Aim of the task: Only the lines from the one with "Given: Click the play icon on 观看教程" through the final line below belong in the answer, copied exactly and without pictures.

[Exercise inputs Boundary: Start]

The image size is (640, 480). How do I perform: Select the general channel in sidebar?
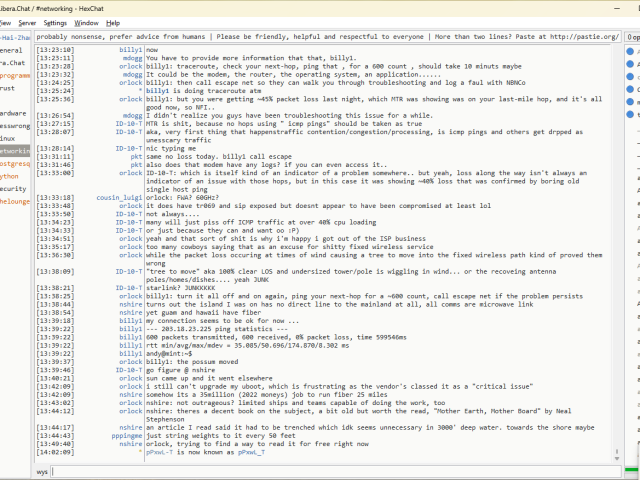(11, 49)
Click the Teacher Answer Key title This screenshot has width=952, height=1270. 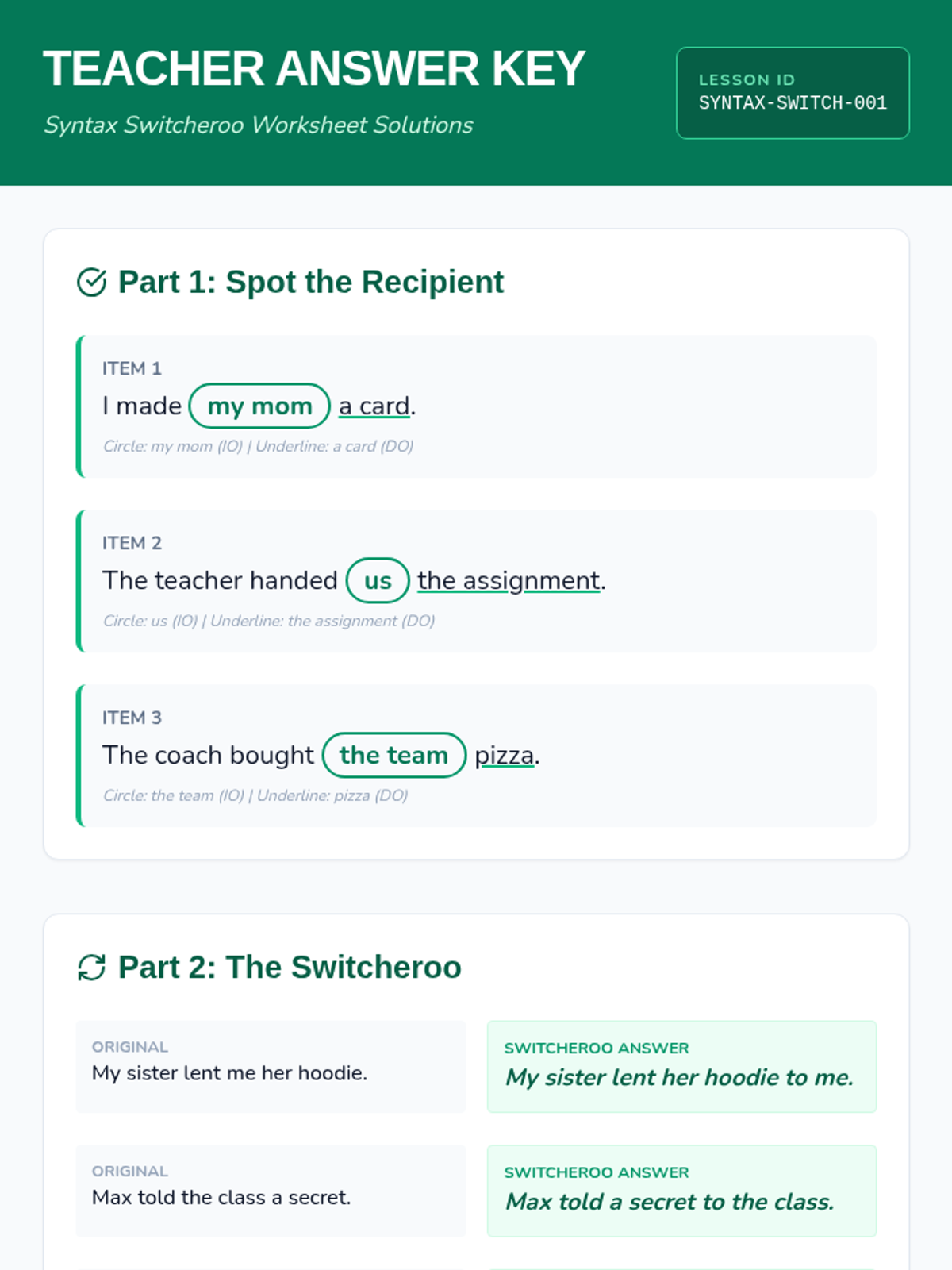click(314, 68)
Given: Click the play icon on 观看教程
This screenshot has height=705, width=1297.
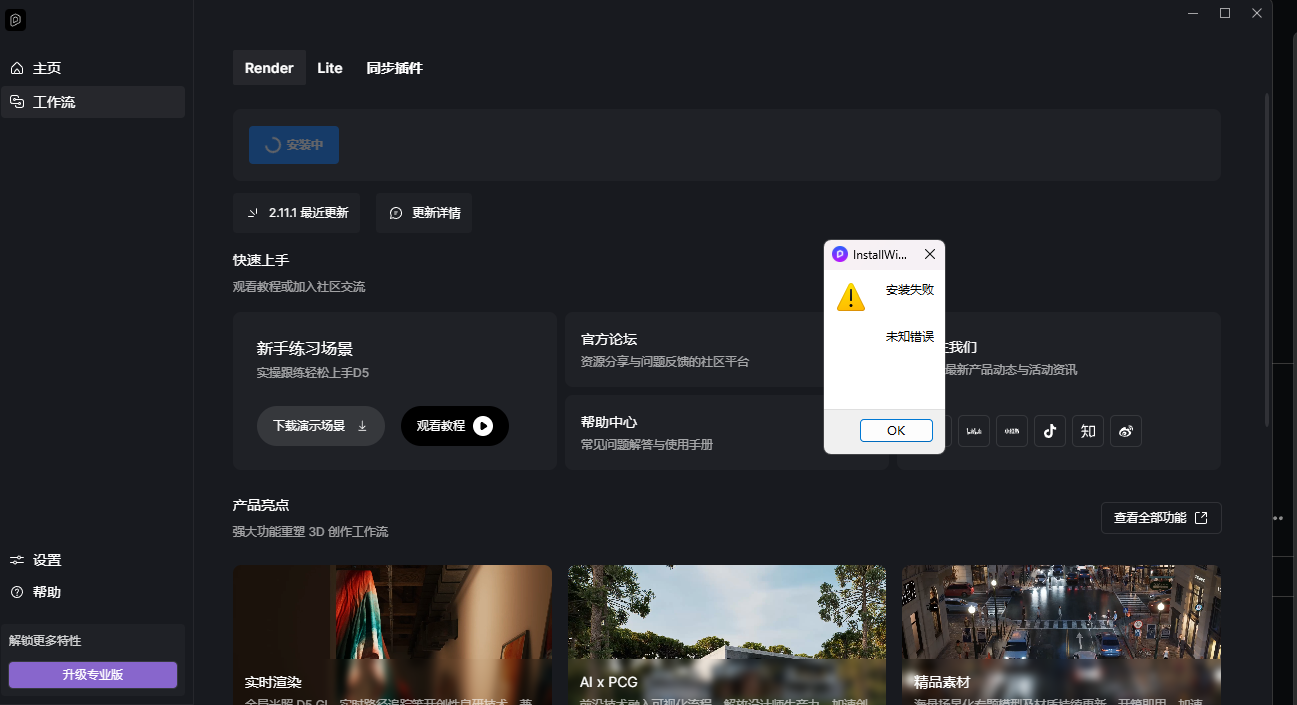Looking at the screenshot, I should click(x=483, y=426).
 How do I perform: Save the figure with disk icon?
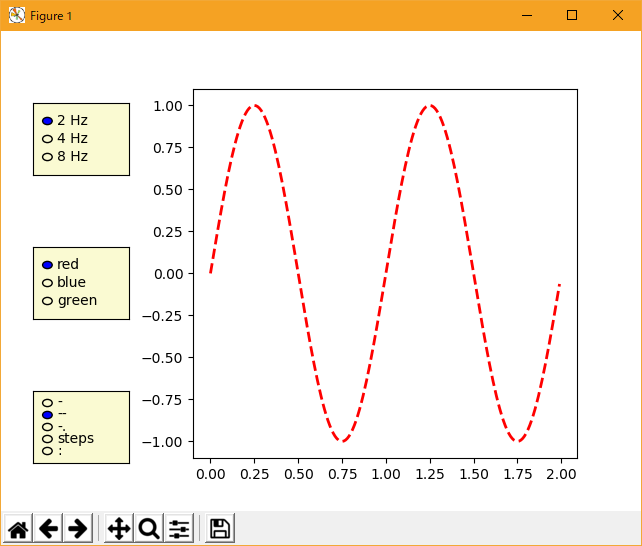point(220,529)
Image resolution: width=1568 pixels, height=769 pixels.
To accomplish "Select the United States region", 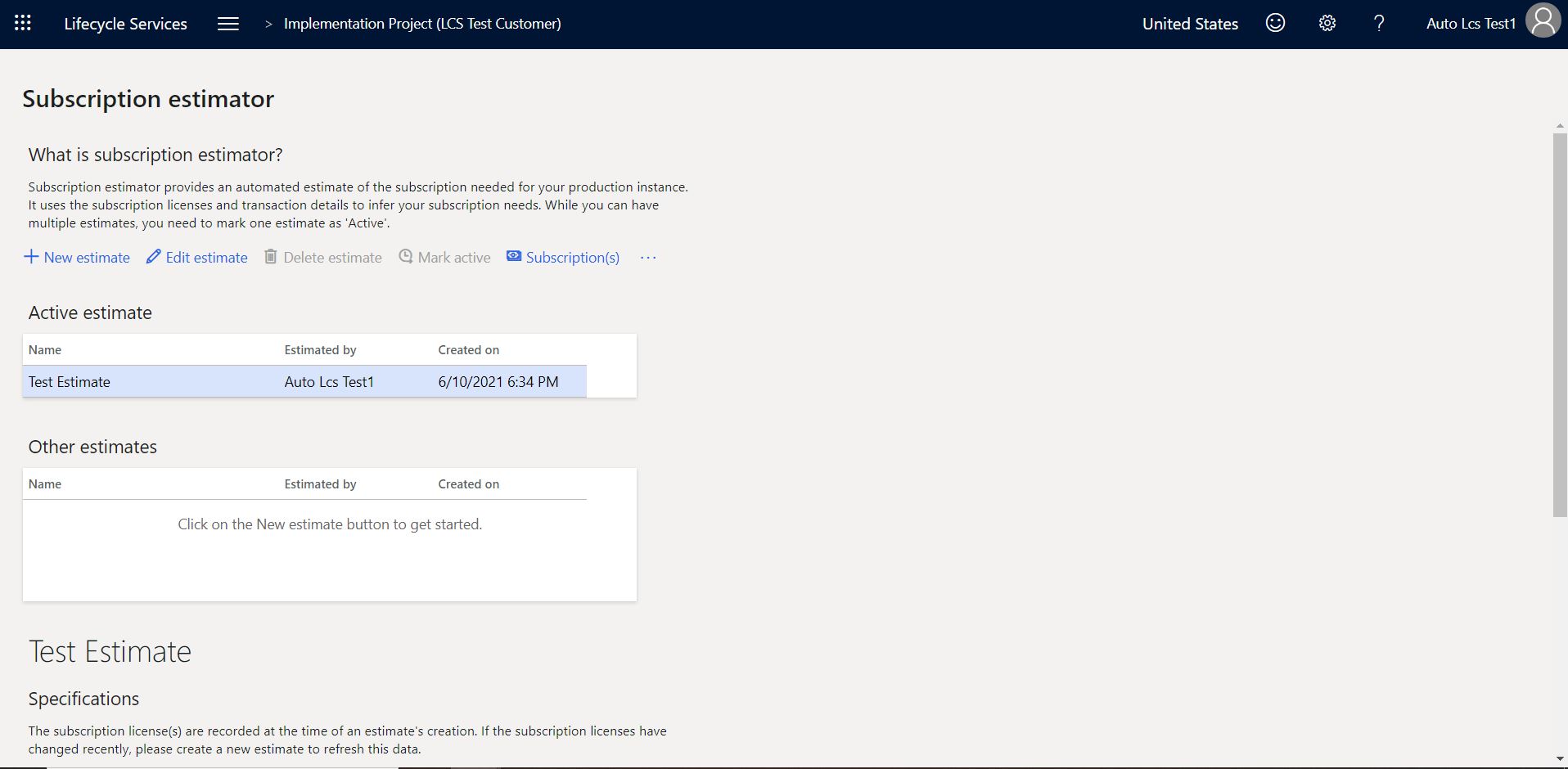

[Exercise inputs Boundary: End]

Solution to this exercise:
Given: Click the play icon on 观看教程
This screenshot has height=705, width=1297.
Looking at the screenshot, I should click(x=483, y=426).
 How do I perform: Save the figure with disk icon?
point(220,529)
Image resolution: width=1568 pixels, height=769 pixels.
To accomplish "Select the United States region", 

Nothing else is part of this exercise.